Mr. Walt blesses the crew (again) with another banger. Now when I think about it, the previous skit sort of ties into this song, but not too much. Dope stuff.
*4 out of 5*

6. Emergency Broadcast System
Big Tigger, formerly of Rap City's "The Basement," warns us of a "pending hurricane" threatening the shores. Uh oh!

7. Hurricane Starang
Produced By: Mr. Walt

"Starang comin like a hurricane lickin' shots!"

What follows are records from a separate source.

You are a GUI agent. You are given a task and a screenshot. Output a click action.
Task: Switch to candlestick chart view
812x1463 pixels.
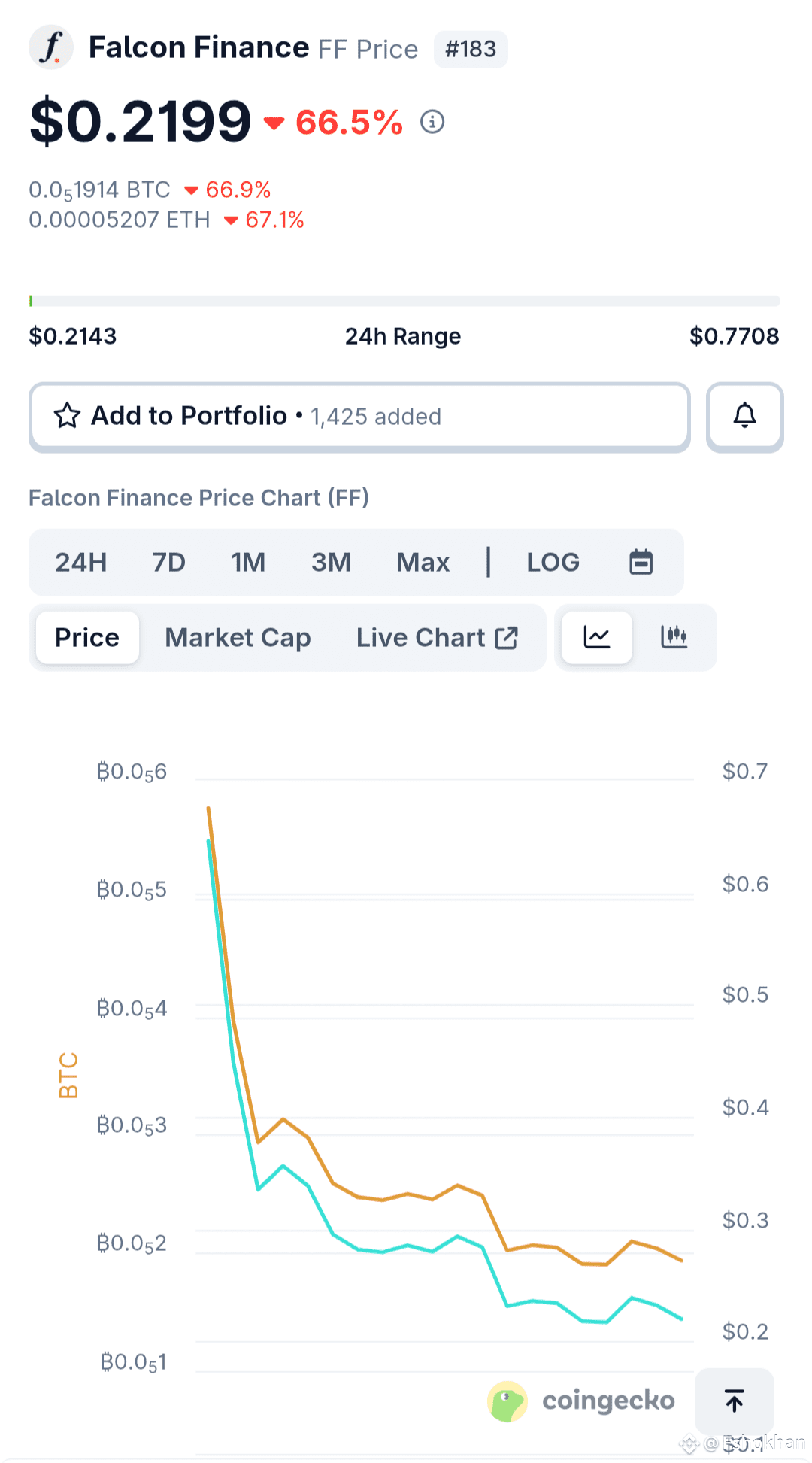(x=674, y=637)
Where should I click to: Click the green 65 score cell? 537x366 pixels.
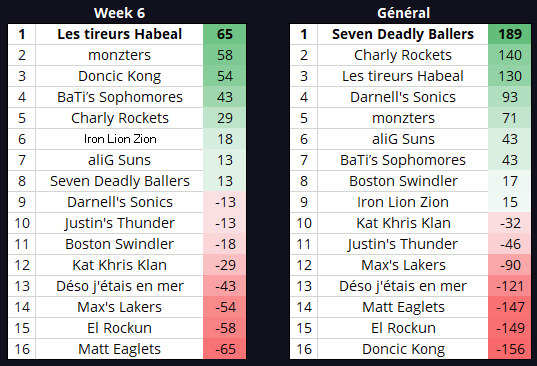click(225, 34)
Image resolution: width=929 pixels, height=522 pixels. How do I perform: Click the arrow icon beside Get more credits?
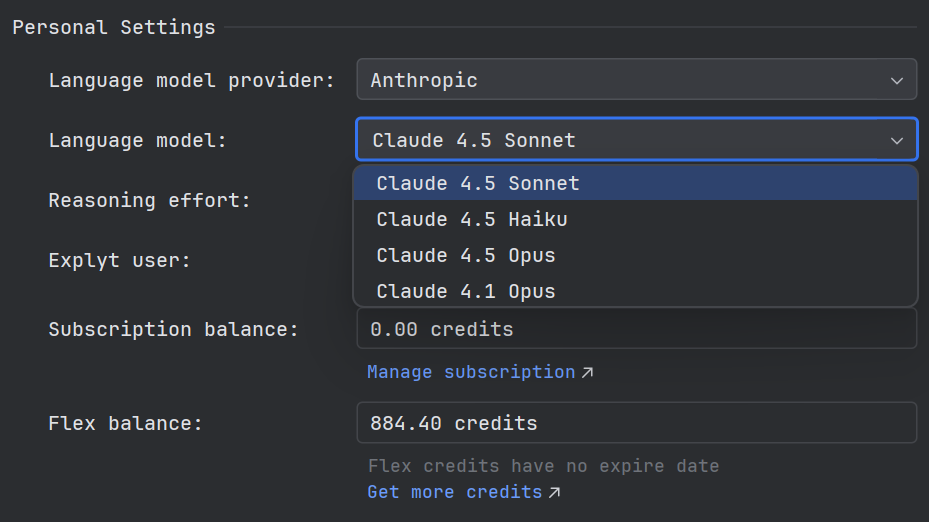pyautogui.click(x=555, y=493)
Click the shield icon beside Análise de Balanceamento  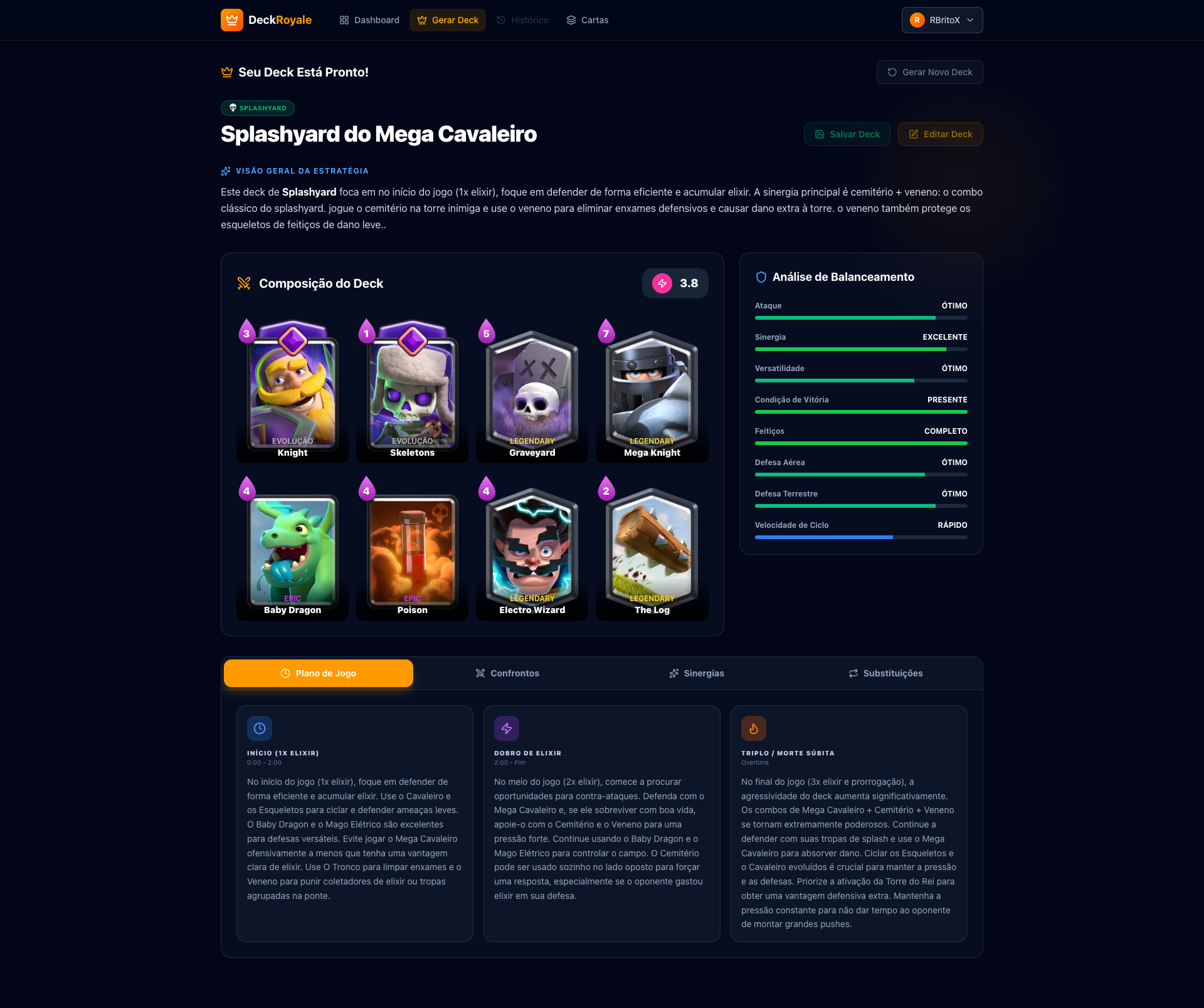click(761, 277)
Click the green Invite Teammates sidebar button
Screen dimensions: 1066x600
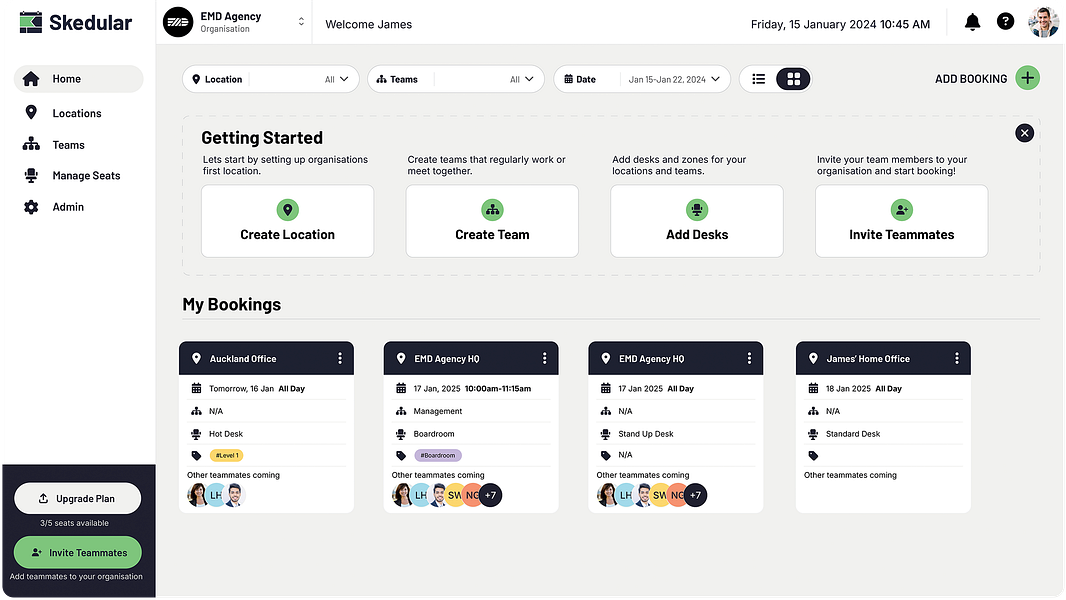point(78,552)
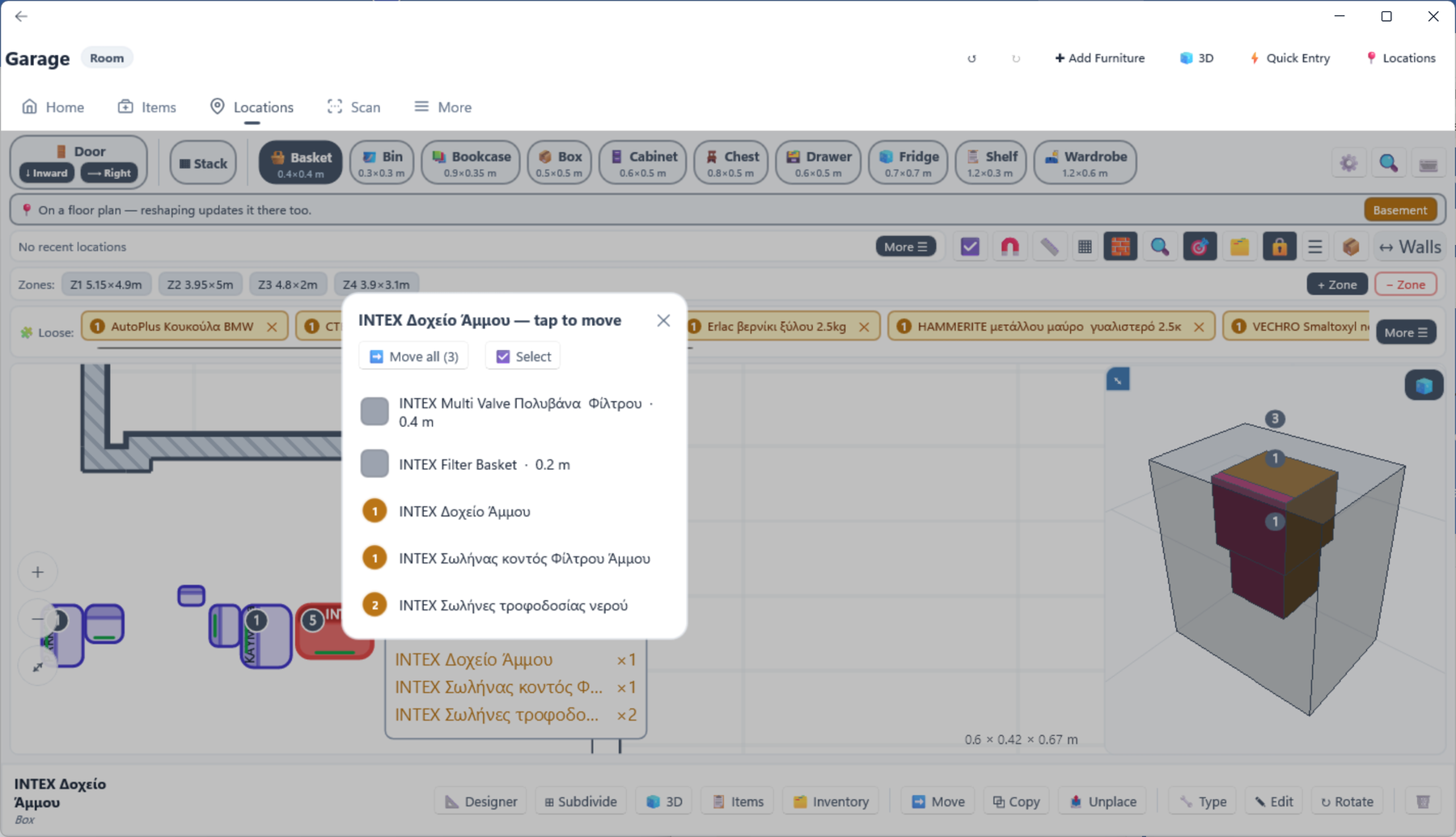The height and width of the screenshot is (837, 1456).
Task: Toggle the grid icon in toolbar
Action: pos(1085,247)
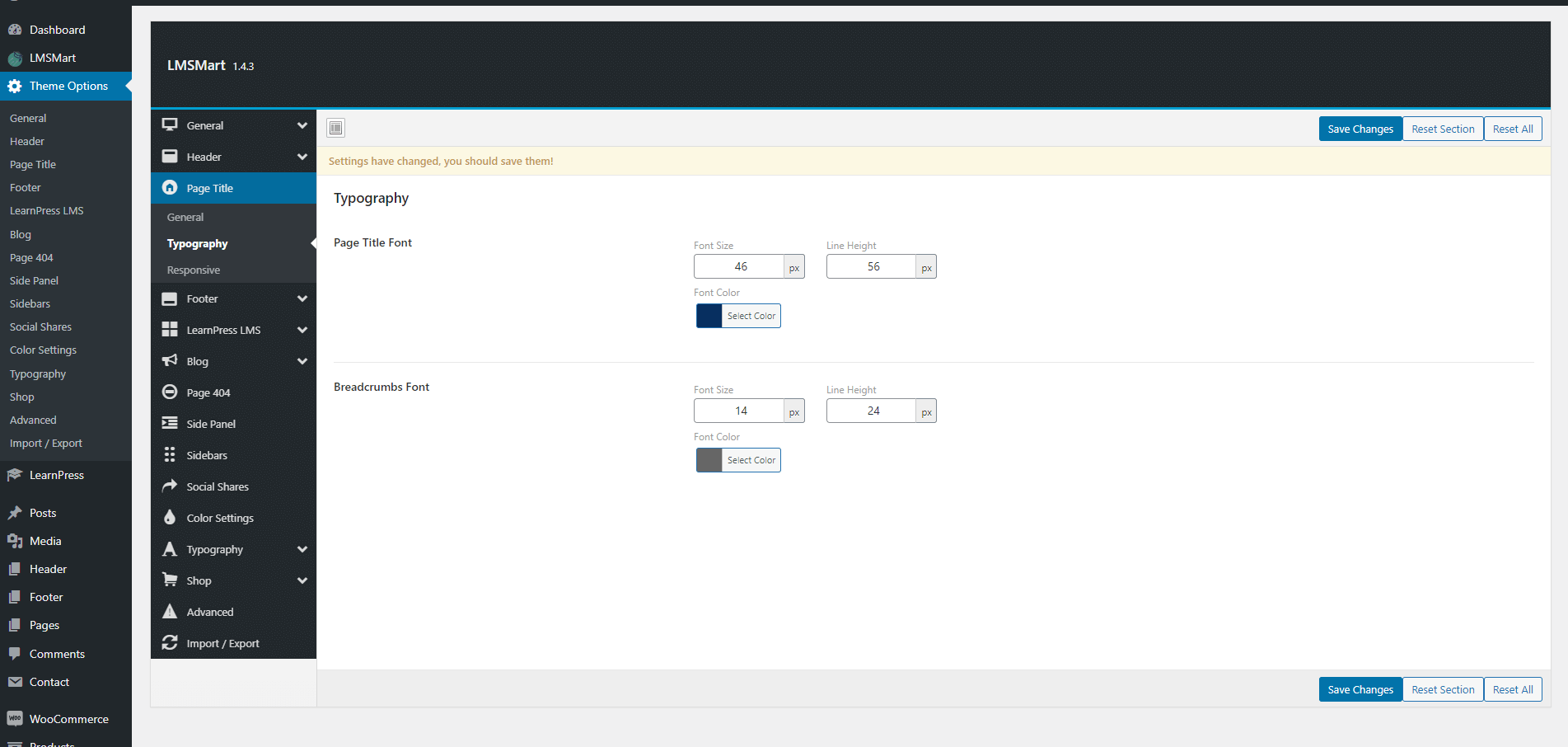Click the Side Panel icon item
1568x747 pixels.
(x=170, y=423)
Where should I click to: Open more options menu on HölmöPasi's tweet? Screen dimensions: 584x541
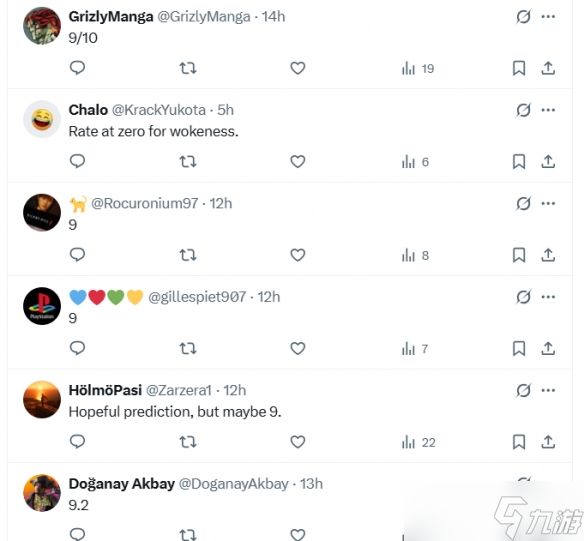point(548,390)
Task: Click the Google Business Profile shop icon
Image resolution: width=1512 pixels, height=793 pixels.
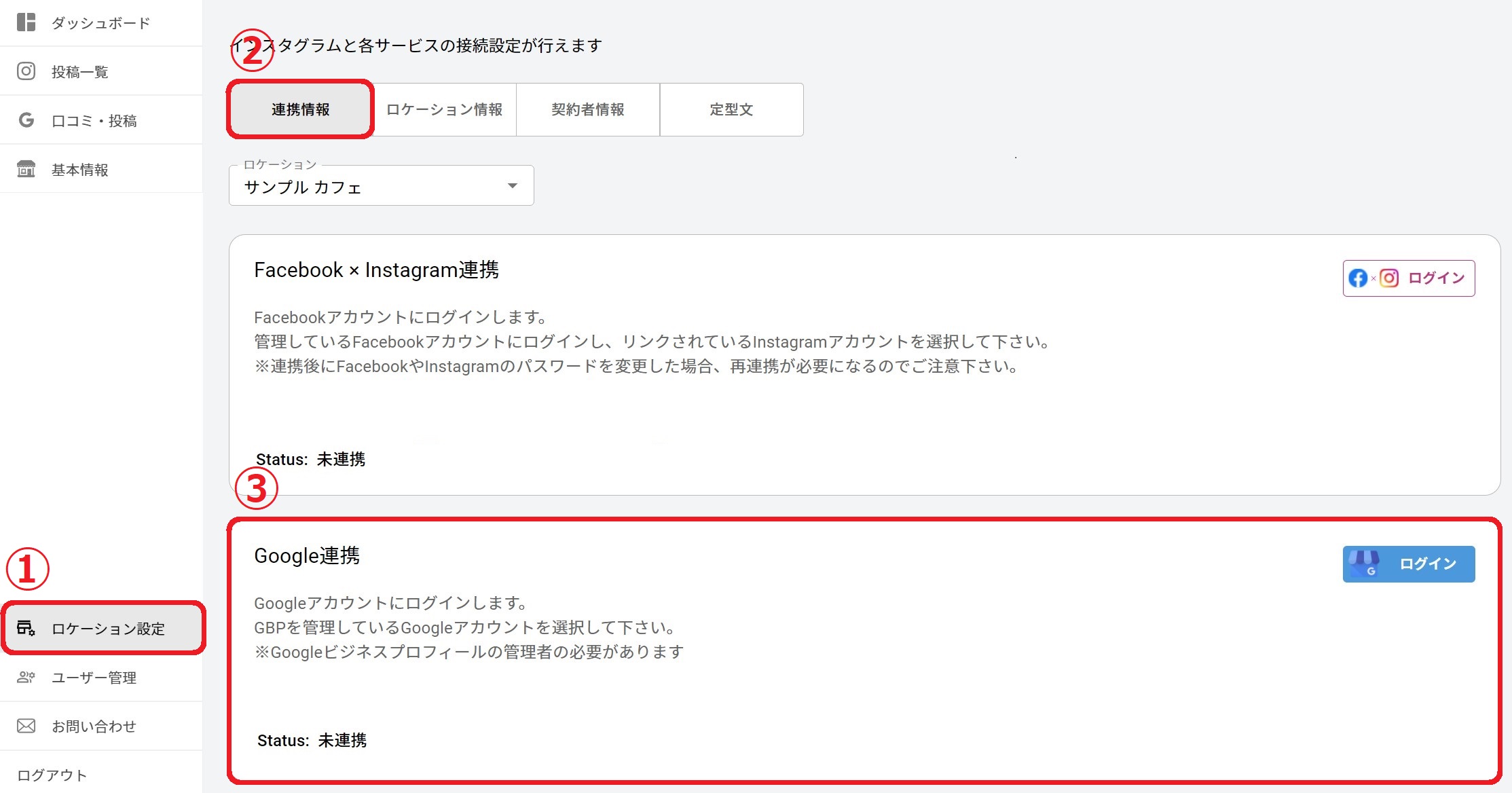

Starang does come through with this classic, solo style. All the pieces were in place: ANOTHER banger of a beat by Mr. Walt; a dope solo performance by Starang; a nice supporting role by Rock; and the creative touch of the howling, hurricane winds in the background. This one song proved that Starang could hold his own by himself and he succeeded.
*5 out of 5*

8. Danjer 
Produced By: Baby Paul

I appreciated the low profile, but still dope, vibe of this one, in the same vein as "Calm Before The Storm."
*4 out of 5*

9. Elements of the Storm
Another brief skit.

10. Da Storm
Produced By: Evil D

You can just hear the inspiration and hunger in their voices for on this title track (and the entire album for that matter). Simply dope all around.
*4 out of 5*

11. Wild Cowboys In Bucktown (Featuring Sadat X and Sean Black)
Produced By: DJ OGEE

"Ay yo he asked for it, his man saw it, so it don't mean jack to me!" -Sadat X 

Also in '96, Fugees, Young Zee and Rah Digga dropped a dope, hip hop styled Western track, if you will, in the form of "Cowboys." O.G.C. visits that same formula with guests Sean Black and Sadat X (formerly of Brand Nubian, rolling "wild cowboy" style that year), and trust me, this one BANGS. I love this beat, which saw OGEE hook up a "cowboy/western" vibe with a hip hop twist. Awesome as hell.
         *5 out of 5*

12. God Don't Like Ugly
Produced By: Buckshot and Lord Jamar

Apply titled to be sure. God never has and never will like the ugly, but leave it to the crew to put their dope spin on it.
*4 out of 5*

13. X-Unknown
Produced By: Evil D

"Feelin loosy, you see off the liquor/Can't shut these lips up/Never slip up, but on point just like a stick up" -Louieville Sluggah

This one knocks quite heavy in the ride, no doubt, and it's very good.
*3.5 out of 5*

14. Elite Fleet (Featuring M.S., The Representativez and Bad Vybez)
Produced By: Baby Paul

There is an "elite" feel to this collabo. Everyone involved dropped dope verse, sending warning shots to the competition, as said by Craig Mack, "you won't be around next year!"
 *4 out of 5*

15. Flappin
Produced By: E-Swift
Co-Produced By: Mad Lib

Decent closer, although the album could've ended on a stronger note.
*3 out of 5*

After revisiting this album, I first want to say this was more faster paced than the previous three. It may not be on the level of those quality wise, but make no mistake about it, the album is a banger overall. As mentioned, Louieville Sluggah and Top Dog contributed nicely, but the star of this "Storm" in my view, was Starang Wondah, especially on a lyrical level. The simple yet effective practice of dope beats and rhymes worked on this underrated, 4 star album.